**What you need to do:** A bare number is the expected answer: the count of lines in the records that contain the word "agent".

**Information:**
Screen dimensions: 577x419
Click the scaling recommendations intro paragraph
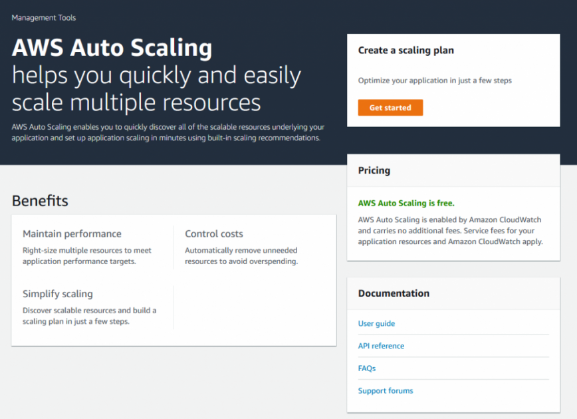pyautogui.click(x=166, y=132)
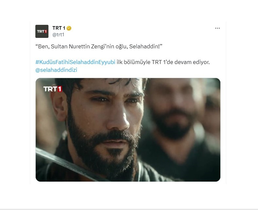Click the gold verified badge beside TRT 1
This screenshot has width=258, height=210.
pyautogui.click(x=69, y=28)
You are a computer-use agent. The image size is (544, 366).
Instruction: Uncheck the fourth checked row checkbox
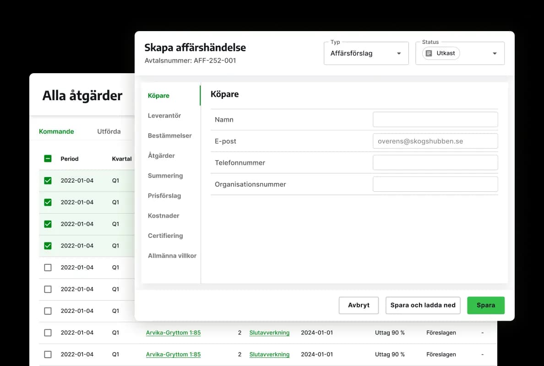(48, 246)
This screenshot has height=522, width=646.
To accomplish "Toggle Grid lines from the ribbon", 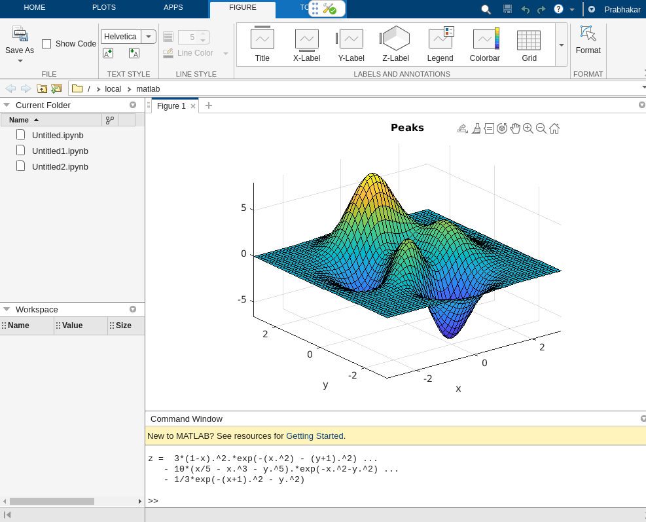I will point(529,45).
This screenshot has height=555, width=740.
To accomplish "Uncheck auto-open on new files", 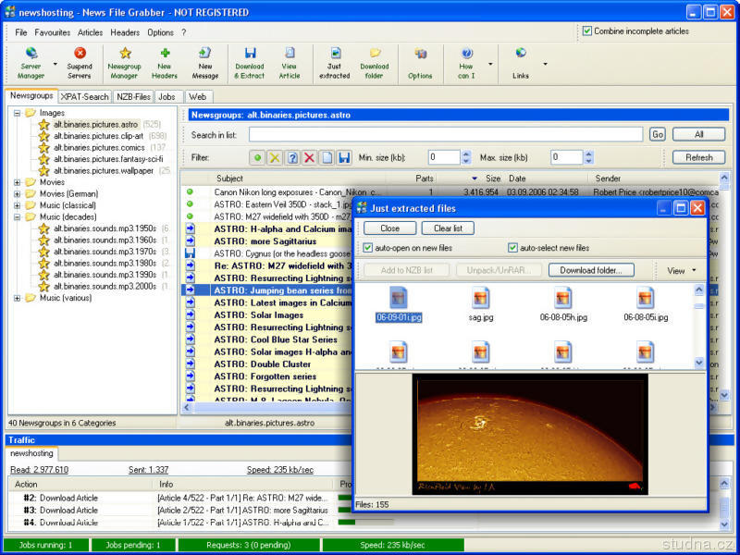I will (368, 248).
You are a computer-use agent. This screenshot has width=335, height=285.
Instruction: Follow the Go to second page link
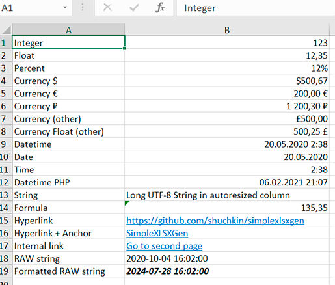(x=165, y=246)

**Response to this task:** 2